:: WHAT IS BEING ASKED ::
Only lines holding "logo" are wanted; copy each of them from the records below.

:: PROVIDED INFORMATION ::
● ● ●
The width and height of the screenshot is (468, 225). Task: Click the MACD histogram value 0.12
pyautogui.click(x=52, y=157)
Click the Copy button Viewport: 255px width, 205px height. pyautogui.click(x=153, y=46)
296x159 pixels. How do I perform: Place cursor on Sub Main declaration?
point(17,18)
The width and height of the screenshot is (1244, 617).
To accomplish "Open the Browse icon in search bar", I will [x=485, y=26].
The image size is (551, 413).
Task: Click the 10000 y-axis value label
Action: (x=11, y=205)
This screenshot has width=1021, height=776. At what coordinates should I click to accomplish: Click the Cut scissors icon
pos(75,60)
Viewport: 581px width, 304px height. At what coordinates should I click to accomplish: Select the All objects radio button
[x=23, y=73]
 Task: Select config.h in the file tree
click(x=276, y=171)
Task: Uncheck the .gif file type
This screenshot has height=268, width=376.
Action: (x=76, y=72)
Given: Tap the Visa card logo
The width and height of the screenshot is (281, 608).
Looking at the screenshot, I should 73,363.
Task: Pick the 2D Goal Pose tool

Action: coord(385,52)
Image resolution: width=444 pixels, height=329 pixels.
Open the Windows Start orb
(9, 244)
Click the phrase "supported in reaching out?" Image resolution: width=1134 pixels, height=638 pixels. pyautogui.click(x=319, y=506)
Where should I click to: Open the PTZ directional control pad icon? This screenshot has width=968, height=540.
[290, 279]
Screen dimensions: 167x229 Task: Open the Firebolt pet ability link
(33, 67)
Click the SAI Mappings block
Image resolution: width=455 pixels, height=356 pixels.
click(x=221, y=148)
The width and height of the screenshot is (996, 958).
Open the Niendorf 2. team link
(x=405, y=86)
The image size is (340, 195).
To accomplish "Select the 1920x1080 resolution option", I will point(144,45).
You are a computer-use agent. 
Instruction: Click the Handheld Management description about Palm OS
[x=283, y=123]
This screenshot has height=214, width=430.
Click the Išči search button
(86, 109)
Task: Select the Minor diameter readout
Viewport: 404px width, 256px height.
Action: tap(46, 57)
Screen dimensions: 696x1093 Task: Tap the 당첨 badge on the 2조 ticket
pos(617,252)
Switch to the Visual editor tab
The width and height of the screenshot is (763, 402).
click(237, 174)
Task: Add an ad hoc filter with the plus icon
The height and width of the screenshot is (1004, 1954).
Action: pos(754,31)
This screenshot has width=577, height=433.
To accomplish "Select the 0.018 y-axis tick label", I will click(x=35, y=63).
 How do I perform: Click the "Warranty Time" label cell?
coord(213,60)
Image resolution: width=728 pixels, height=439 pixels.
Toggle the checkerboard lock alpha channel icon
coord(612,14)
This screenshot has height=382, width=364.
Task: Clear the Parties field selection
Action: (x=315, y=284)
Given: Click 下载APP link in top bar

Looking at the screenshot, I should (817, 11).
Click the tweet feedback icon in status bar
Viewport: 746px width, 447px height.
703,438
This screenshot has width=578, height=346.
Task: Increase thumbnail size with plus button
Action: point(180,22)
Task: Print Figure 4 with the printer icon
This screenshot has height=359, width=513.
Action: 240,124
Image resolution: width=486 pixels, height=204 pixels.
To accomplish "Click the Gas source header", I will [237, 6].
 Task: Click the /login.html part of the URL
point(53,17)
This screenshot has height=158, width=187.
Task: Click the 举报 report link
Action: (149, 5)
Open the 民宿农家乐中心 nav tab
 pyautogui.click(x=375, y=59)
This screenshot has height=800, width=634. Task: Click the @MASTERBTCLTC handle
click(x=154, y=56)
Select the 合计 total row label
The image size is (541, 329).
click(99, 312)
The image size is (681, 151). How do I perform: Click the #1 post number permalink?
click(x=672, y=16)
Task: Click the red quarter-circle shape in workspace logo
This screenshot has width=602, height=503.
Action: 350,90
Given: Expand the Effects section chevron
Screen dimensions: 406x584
● ● ●
:: EXERCISE RESPONSE ::
Given: Tap the Visa card logo
Task: Click the red quarter-circle shape in workspace logo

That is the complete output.